* _EXERCISE DESCRIPTION_:
Print every entry, word for word, and skip the images.

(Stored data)
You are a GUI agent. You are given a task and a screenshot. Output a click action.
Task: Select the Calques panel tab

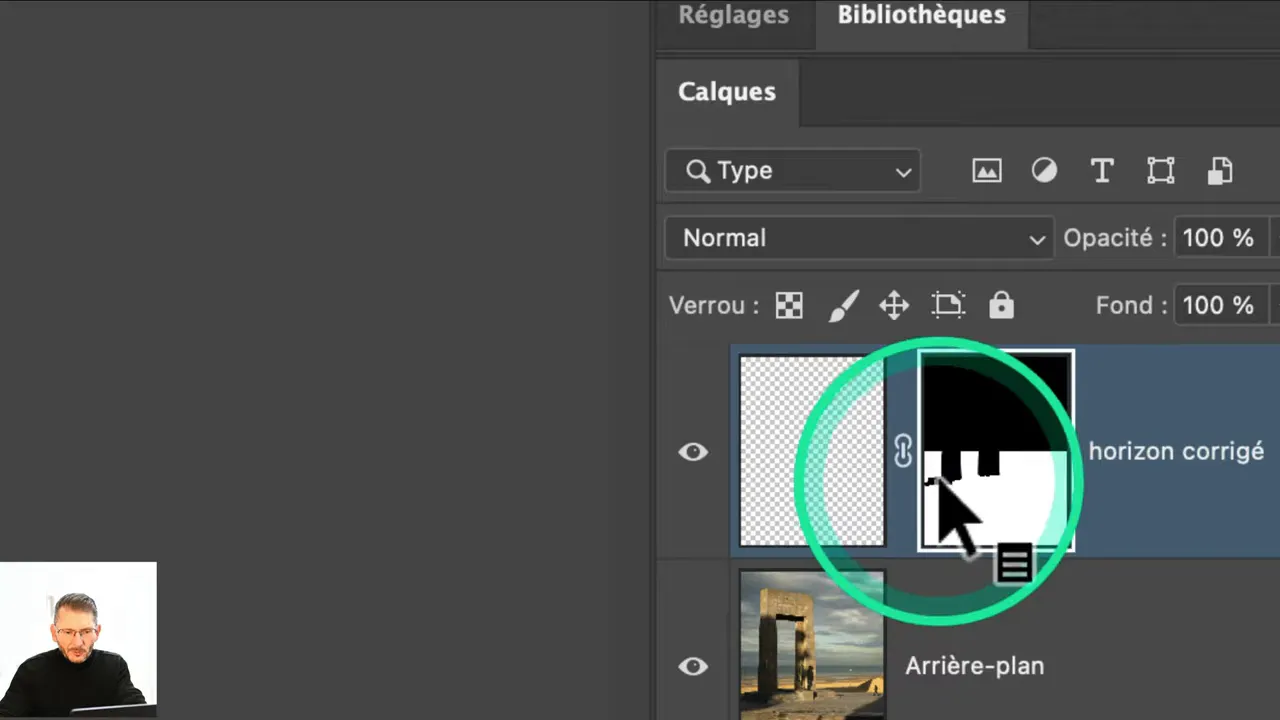[x=727, y=92]
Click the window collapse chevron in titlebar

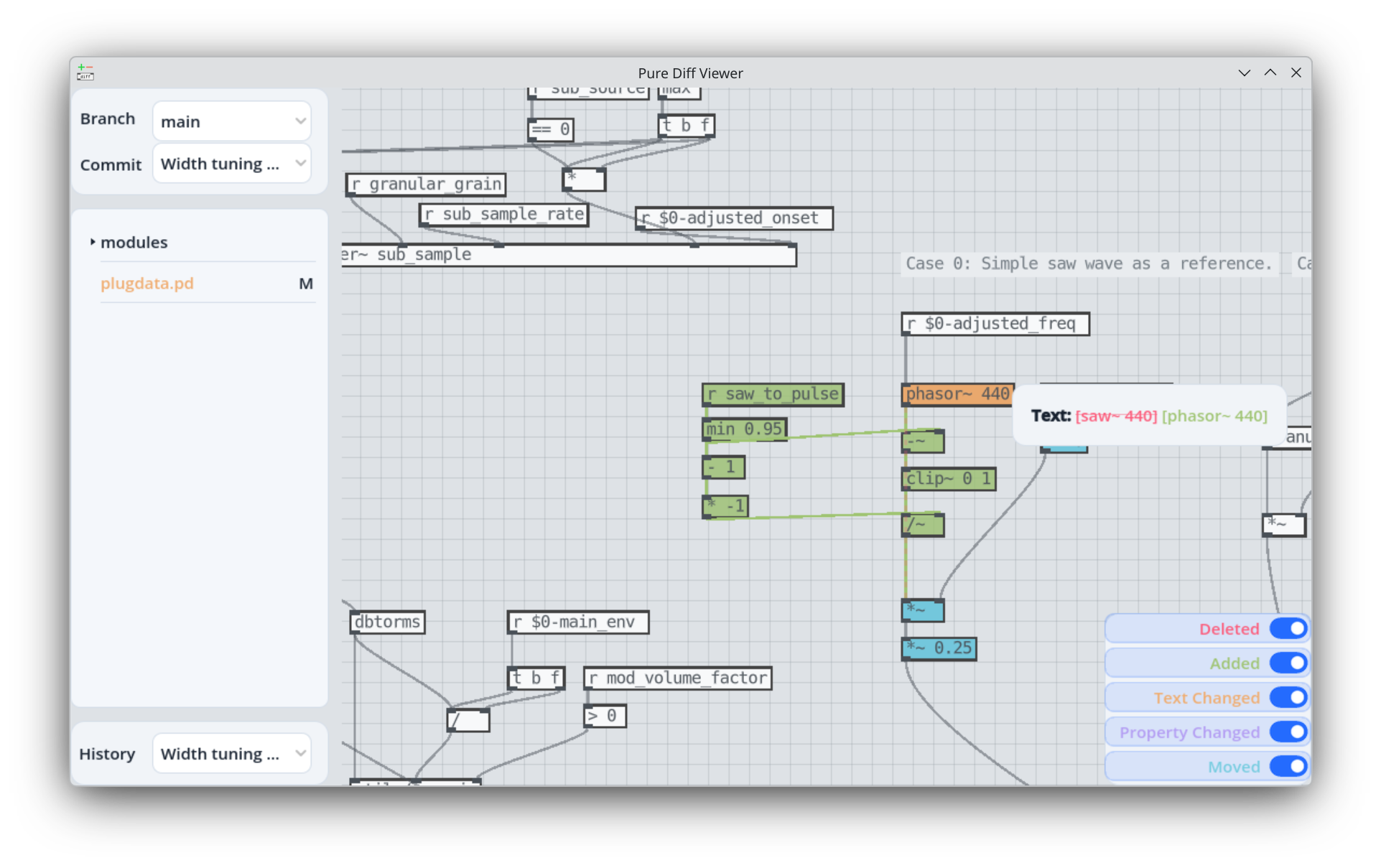(x=1244, y=73)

* _TASK RESPONSE_:
You are a GUI agent. You are given a task and a screenshot. Output a click action.
Task: Select the Calques panel tab

[x=727, y=92]
Click the window collapse chevron in titlebar

(x=1244, y=73)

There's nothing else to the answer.